The Pomors, an ethnicity composing modern-day Russians. Photo circa 1900.
The Pomors, one of the ethnicities composing modern-day Russians. Photo circa 1900.
Edited by: A. N.

The Russian government’s efforts to undermine and push out of general use Turkic and Finno-Ugric languages are well-known, but its attempts to destroy Slavic ones in favor of standard Muscovite Russian are less well-known but far more radical and far-reaching, according to Siberian commentator Yaroslav Zolotaryev.

Like its predecessors, the Russian Federation likes to present itself to the world as “the defender of certain ‘Slavic interests’” on the international scene while at the same time within the country continues the destruction of unique Slavic languages of the peoples of Russia and replacing them” with Muscovite Russian, the commentator says.
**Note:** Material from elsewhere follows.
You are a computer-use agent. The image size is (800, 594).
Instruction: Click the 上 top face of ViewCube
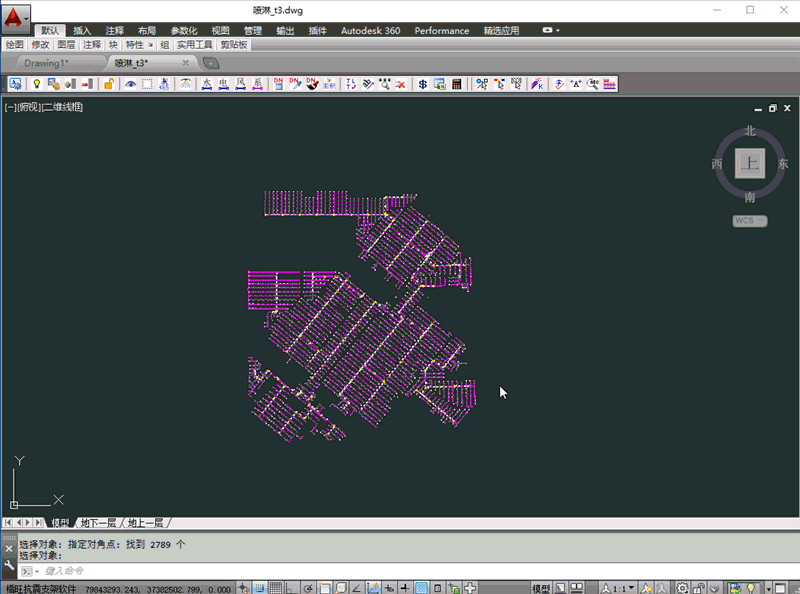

The Slavic languages of central Russia were long ago declared “’dialects’ of the Moscow standard and destroyed,” he continues; but “up to the present, the languages of Slavic peoples relatively far from Muscovy – the Pomor, the Don and the Siberian – have preserved themselves comparatively well” given the state’s opposition to them and the people who speak them.

Tragically, while all three are spoken by members of the older generation, none is supported by other than “groups of enthusiasts who attempt to create a literary standard” without help and far more often against the active opposition of the Russian state despite its international commitments.

The Pomor dialect is “a representative of Old Russian languages which now is actively seeking recognition as a separate language” spoken by the Pomor people of Arkhangelsk and adjoining areas. Its enthusiasts, Zolotaryev says, are “attempting to codify the language and create a literary tradition.”

Pomor, he continues, “has a distinctive phonetic system and grammar which corresponds to the norms of the Novgorodian language of the middle ages,” a language which is “much more ancient than the Moscow dialect which lay at the basis of the literary norms developed in the 18th century.”

“In fact,” Zolotaryev says, “the Pomor language is the only living heir of this language which now remains. No serious efforts to defend it are being carried out. Parents teach it to their children at home but no books are published in it, no television is broadcast in it, and there are no schools, in short nothing like what minority languages in Europe enjoy.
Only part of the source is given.